We all need reasons to get together. I wonder if all those people sitting alone in coffee shops looking at their own phones know that.


29 thoughts on ““Sewing Circles and Book Clubs”

  1. We all need reasons to get together, indeed… The book club I belong to falls into the discuss the book, but also the lively discussions about our lives!


  2. I totally agree with you Elizabeth. It seems to be an anathema to talk of women’s, or men’s, specific functions or needs nowadays and such talk is classed as sexist.
    Surely we have to acknowledge our differences and our specific needs so I have no difficulty with ladies’ clubs, or men’s clubs.


        1. We don’t have porches as a rule. There are few basements under houses to allow for raised porches, as they have solid foundations. So we just sit outside in the garden. 🙂


  3. I used to talk nonsense with other men in pubs at one time. It was mostly about women. Types we preferred, how we were getting on with the one we were with, and so on. Some men talked about sport, but not my group. That was a time when the women sat at tables and gossiped, and the men stood at the bar. That seemed to end in the late seventies, at least in my social circles. Mainly because we started to ‘entertain’ at home. Then everyone sat around the dinner table, drinking wine and talking about house prices, changing jobs, and good districts to live in.
    Best wishes, Pete.


  4. We definitely need these groups. I actually feel sorrier for the men, because after the Pub changed, they really haven’t found something else. That is sad. Women have moved from sewing groups to book clubs, and quilting groups are popular. Women seem to find it easier to make new friends and venture out. I wish men could be that way, too.

    Liked by 1 person

    1. I think men tend to be more opinionated, and less tolerant of other men as they get older. I don’t find it easy to make friends since I retired. I can’t be bothered to pretend to like people who have very different views and life experience to my own. Even though I am aware of that, I seem to be unable to overcome it. The other aspect in England is ‘class’. People will judge you by your accent, and physical appearance. Many people I have met in Norfolk have expressed surprise that I write stories that are popular. Their eyebrows raise, and you can see they are thinking ‘Writer? You?’ 🙂

      Liked by 1 person

      1. You sound exactly like my husband, and I’m guessing most men past 60. I get it. I have stopped bugging him about calling his buddies to get together. And he seems to be quite opinionated as the years go on. Julie would nod her head and smile. She would totally understand.

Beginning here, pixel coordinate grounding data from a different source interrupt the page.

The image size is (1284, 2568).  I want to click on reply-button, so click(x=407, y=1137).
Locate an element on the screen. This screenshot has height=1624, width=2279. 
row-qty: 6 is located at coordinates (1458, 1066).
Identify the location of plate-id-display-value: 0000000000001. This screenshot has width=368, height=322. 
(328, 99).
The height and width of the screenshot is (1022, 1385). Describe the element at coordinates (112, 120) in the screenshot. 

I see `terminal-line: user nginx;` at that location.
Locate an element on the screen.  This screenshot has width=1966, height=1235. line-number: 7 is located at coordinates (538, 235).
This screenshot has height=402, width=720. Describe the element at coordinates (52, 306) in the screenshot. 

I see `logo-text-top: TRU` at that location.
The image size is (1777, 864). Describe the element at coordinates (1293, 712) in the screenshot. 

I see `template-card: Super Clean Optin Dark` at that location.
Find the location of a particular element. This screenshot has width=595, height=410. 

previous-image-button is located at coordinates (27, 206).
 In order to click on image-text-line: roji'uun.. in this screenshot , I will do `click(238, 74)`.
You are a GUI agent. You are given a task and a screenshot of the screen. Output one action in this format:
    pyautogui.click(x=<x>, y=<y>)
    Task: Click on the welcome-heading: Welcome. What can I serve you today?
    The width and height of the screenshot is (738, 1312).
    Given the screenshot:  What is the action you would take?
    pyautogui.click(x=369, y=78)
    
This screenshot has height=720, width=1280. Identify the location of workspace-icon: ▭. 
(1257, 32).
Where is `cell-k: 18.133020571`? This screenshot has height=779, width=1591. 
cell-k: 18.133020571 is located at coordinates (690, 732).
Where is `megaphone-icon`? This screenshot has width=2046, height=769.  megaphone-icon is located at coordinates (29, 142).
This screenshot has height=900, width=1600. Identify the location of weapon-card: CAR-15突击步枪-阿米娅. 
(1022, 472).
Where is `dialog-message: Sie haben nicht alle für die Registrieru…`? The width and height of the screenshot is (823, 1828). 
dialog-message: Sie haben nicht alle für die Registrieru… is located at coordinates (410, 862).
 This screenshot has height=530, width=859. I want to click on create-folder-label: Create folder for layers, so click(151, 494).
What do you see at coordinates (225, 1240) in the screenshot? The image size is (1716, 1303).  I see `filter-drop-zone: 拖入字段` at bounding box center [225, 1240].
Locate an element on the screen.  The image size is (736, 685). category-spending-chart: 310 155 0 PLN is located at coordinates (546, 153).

        There is still the ‘class’ element here, too. The south is a good example. I know how these people in what we southerners call ‘the back woods’ talk, and if I talked like that I’m not sure what people would think. It would be either funny or a total turn off.

        But, what you are saying is far more subtle and deeply important. The slightest accent in Norfolk, and they’re thinking how are you a writer? Hmm… that’s tough. Well, no wonder you feel the way you do. At least you know that Steve feels the same way. There’s one. 🙂 Best to you, Pete.

        Liked by 1 person

  5. I’ve never been in a book club but know plenty of women who have. When I was working downtown some women would gather in a conference room to do knitting and crafting. I never did that either. I’d rather join a group for coffee or lunch, but the idea is the same, visiting and camaraderie.


  6. Gatherings are so necessary! I belong to a book club but my participation has been hit-or-miss over the last 6 months. Still, anytime I meet with the group I am glad. The time we spend together eating home-cooked meals or having Chinese cuisine delivered as we talk, laugh, and debate warmly, thoughtfully, and loudly – I think it is good for all of our souls. We DO discuss the books but our conversations always branch out well beyond the literary. Thank goodness we have a designated recorder who records everything in a “Book club journal” – with room for everything from the food menu on the date of the meeting, to how we judge the the book’s content, pace, writing style, character development, and other elements.